When I joined Amazon Leo (formerly Project Kuiper) to help build their satellite manufacturing supply chain, I expected to apply the same world-class planning processes I had refined at Microsoft and Starbucks. Instead, I stepped into an environment that broke my assumptions about how planning should work.
The only viable model was one that updated as fast as the design changed – a continuous and design-linked approach – one now emerging across industries.
Lessons from Amazon Leo
Within weeks at Leo, traditional S&OP cycles and an obsession with forecast accuracy collapsed under the realities of building a next-generation satellite network. As Rajeev Badyal, VP and head of the program, put it, “We have set out to design the most advanced satellite network ever built, and we have created the whole thing in house at Amazon.”
In a system evolving daily, a 95% accurate forecast for a design that would be obsolete by the end of the week did not reduce risk. It created it. We were locking in procurement commitments for components we would never use, creating the exact inventory exposure the planning process was supposed to prevent.
This is not just a space problem. A Zero100 member told me recently that its newest product line behaves more like fast fashion than anything in its tech portfolio. Its planning process cannot keep up with the rate of design change, customer feedback, and rapid iteration.
And this shift from cadence-based planning to continuous planning isn’t an edge case - the gap between how businesses operate and how supply chains respond has become one of the largest execution risks in global operations.

Why Adaptability Now Matters More Than Accuracy
In fast-moving environments, static precision loses value. Three principles from my time at Leo apply directly to modern supply chains:
- Speed outperformed precision. A workable plan delivered today created more value than a perfect one delivered a week later.
- Systems handled routine adjustments. When engineering updated a design, procurement and planning responded immediately. Shared data supported by an end-to-end tech stack replaced approval chains. Planning became a continuous capability, not a calendar event.
- Constraints anchored everything. Launch windows, test requirements, safety standards, and physics defined what could not move. Everything else flexed around these immoveable boundaries.
These patterns mirror the challenges companies face today.

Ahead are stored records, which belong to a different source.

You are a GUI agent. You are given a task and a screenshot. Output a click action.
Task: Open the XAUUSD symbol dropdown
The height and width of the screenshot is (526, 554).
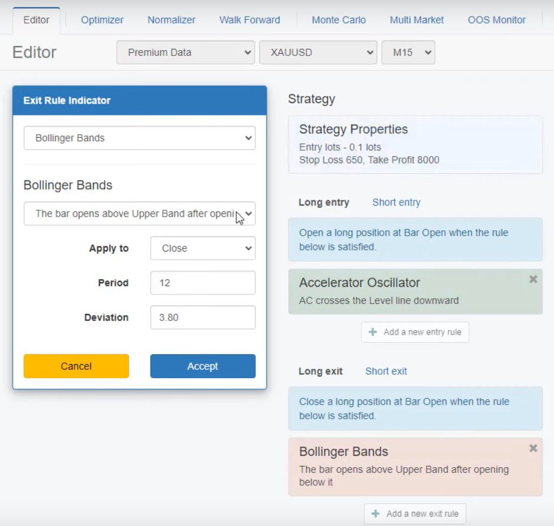[x=318, y=52]
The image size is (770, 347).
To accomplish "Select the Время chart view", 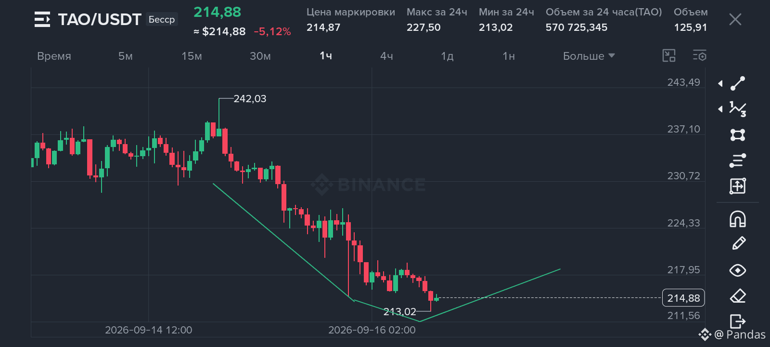I will click(x=54, y=56).
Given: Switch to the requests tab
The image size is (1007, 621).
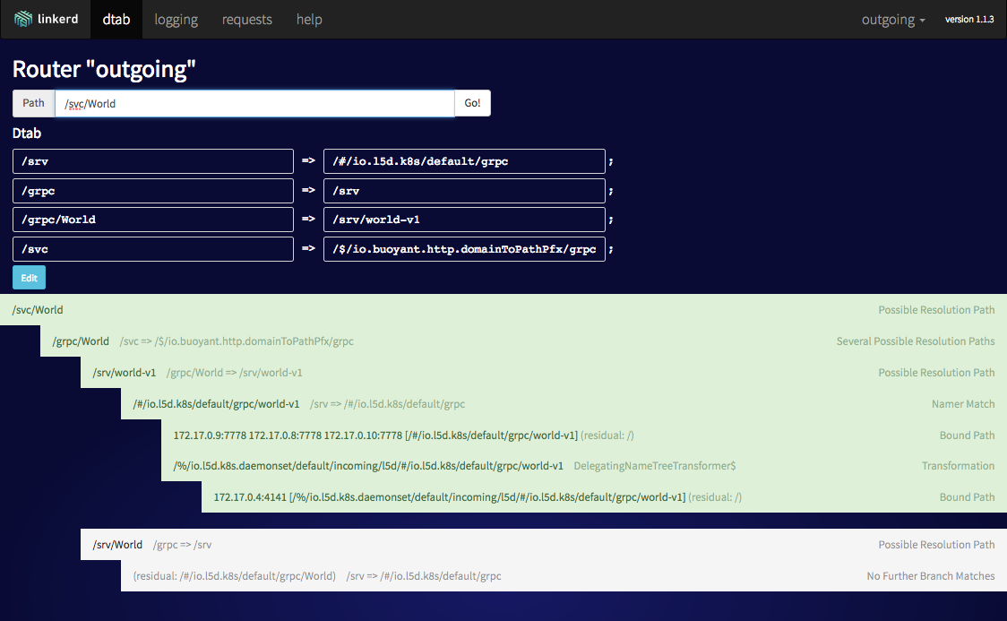Looking at the screenshot, I should 246,19.
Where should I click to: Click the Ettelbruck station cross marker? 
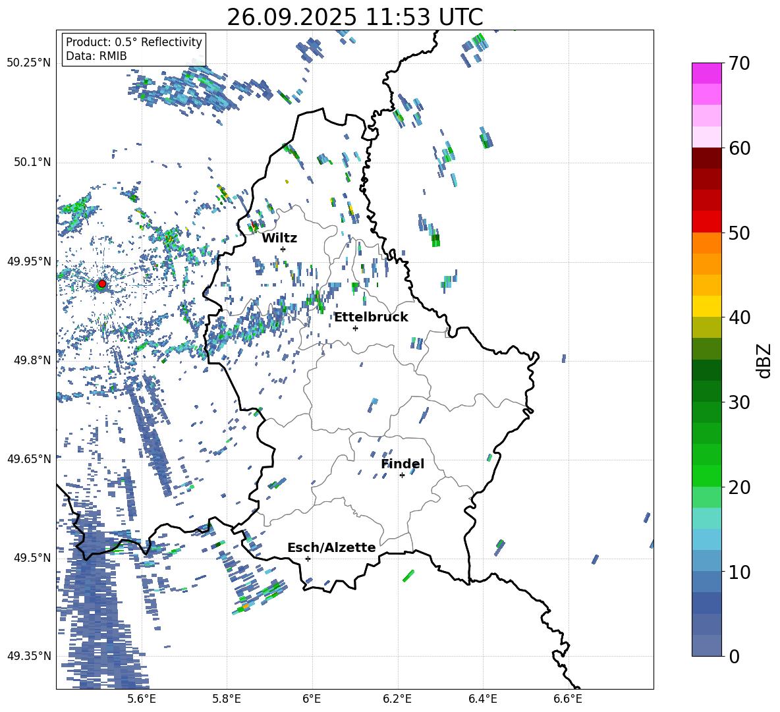pos(355,328)
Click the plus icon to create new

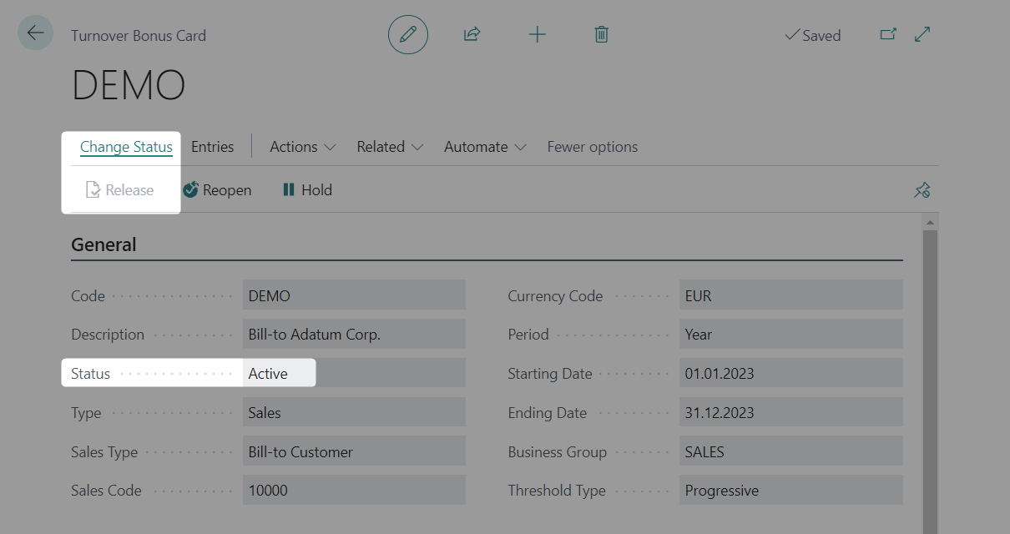click(x=537, y=35)
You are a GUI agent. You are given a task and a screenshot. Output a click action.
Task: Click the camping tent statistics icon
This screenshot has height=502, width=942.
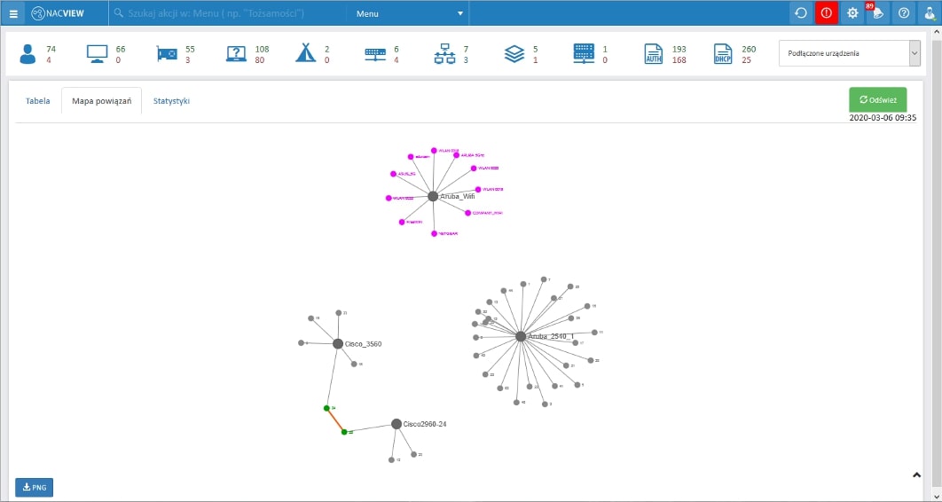305,54
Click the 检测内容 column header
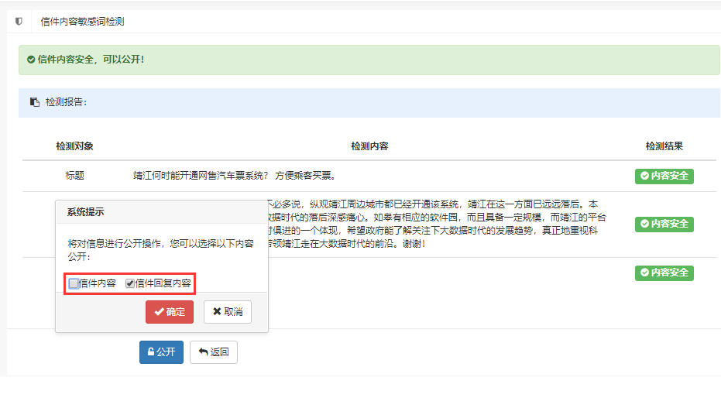Image resolution: width=721 pixels, height=408 pixels. [369, 146]
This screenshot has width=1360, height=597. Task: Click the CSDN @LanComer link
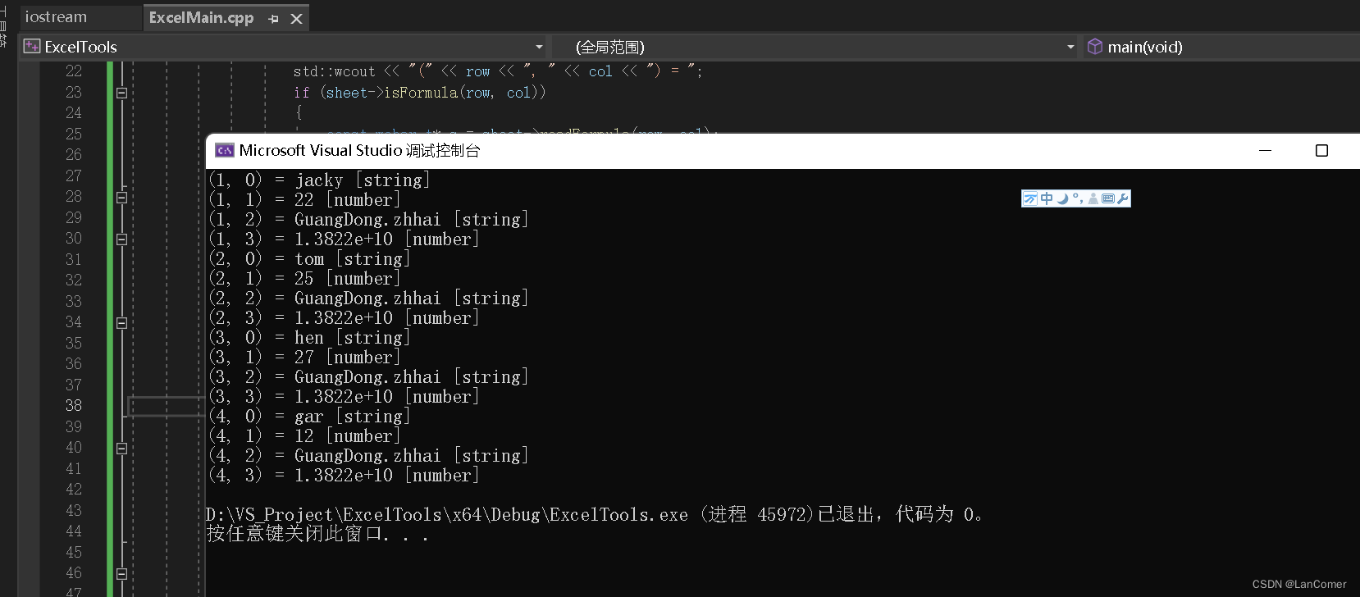coord(1299,584)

Agentic AI: The Next Layer of Continuous Planning
The continuous planning model we built at Leo through necessity is now becoming accessible to any organization through agentic AI. Zero100 research shows how these systems mirror what our teams did manually: monitor conditions, analyze signals, generate scenarios, and act within guardrails. But instead of requiring teams of engineers and planners working around the clock, agentic systems operate as autonomous teammates. offering capabilities like:
- Rebalancing inventory in real time
- Regenerating production schedules in seconds (vs daily scrambles)
- Identifying emerging constraints before they cascade
- Running parallel scenarios continuously
- Escalating only exceptions that require human judgment
These can now scale effortlessly across thousands of SKUs and suppliers, and are how continuous planning moves from edge case to industry standard.
Fusion Teams: The Talent Model for Modern Planning
The team at Leo didn't look like a traditional planning organization. Some of our strongest problem solvers came from engineering or software backgrounds. Traditional planning expertise remained vital, but it had to blend with systems thinking and comfort with rapid experimentation.
At Zero100, we call these fusion teams: collaborative groups that blend engineering, data science, product management, and operational expertise. They translate business needs into technical requirements, own outcomes end-to-end, and work in continuous loops with autonomous systems to drive measurable business results.
Our analysis of supply chain planning job descriptions reveals a striking gap. While leading companies recruit for AI orchestration and autonomous planning capabilities, 44% of planning roles still prioritize Excel-based S&OP skills. But organizations that shift their hiring from Excel Jugglers to Orchestrators will own the future of planning.

Building a Continuous Planning Model
The lessons for planning from my time in satellite manufacturing?
1. Speed over Accuracy
Measure planning by how fast it updates, not by how precise it was on day one. A good plan today beats a perfect plan next week.
2. Constraints as Anchors
Define what can’t move—launch windows, regulatory deadlines, physics—and build flexibility everywhere else. Constraints clarify; everything else is negotiable.
3. Agents in the Loop, Humans for Strategy
Use agentic AI for routine adjustments and parallel scenarios. Let humans focus on strategy, exceptions, and the decisions that actually need judgment.
All of this is the ongoing governance work of fusion teams.
The companies that thrive will not be the ones with the most sophisticated traditional planning process. They will be the ones that rebuild planning to match the speed of the world in which they operate.